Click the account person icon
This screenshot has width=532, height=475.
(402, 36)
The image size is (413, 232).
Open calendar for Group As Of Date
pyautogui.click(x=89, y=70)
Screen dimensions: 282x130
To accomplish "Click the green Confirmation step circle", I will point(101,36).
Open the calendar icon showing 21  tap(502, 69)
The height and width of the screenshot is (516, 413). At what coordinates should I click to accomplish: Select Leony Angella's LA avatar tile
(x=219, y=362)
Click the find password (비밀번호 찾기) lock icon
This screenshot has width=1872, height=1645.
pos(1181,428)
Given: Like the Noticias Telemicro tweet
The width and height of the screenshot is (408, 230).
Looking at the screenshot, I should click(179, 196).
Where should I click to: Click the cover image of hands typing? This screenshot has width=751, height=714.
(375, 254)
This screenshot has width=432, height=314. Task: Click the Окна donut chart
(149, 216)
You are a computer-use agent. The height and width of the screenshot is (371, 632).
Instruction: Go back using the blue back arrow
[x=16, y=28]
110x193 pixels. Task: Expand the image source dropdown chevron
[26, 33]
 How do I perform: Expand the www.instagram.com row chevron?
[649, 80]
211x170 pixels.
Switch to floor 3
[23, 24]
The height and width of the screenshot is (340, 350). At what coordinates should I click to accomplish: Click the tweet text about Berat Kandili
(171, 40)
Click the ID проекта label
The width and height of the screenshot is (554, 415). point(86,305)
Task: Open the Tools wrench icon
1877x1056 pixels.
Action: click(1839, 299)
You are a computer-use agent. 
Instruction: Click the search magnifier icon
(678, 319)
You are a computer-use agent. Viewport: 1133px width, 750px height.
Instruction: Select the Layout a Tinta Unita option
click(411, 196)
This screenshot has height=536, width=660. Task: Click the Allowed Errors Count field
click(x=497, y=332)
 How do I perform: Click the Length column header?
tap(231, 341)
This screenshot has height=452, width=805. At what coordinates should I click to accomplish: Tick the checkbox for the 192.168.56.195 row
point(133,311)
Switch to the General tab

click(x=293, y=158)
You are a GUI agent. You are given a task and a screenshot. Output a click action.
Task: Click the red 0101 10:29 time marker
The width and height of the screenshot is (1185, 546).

━━━━━━━━━━━━━━━━━━━━

### Required work
Find every line in the data above that contains the string "perform" and copy each one. Case counts.

### Exercise response
 How do I perform: Expand the www.instagram.com row chevron?
 How do I perform: Click the Length column header?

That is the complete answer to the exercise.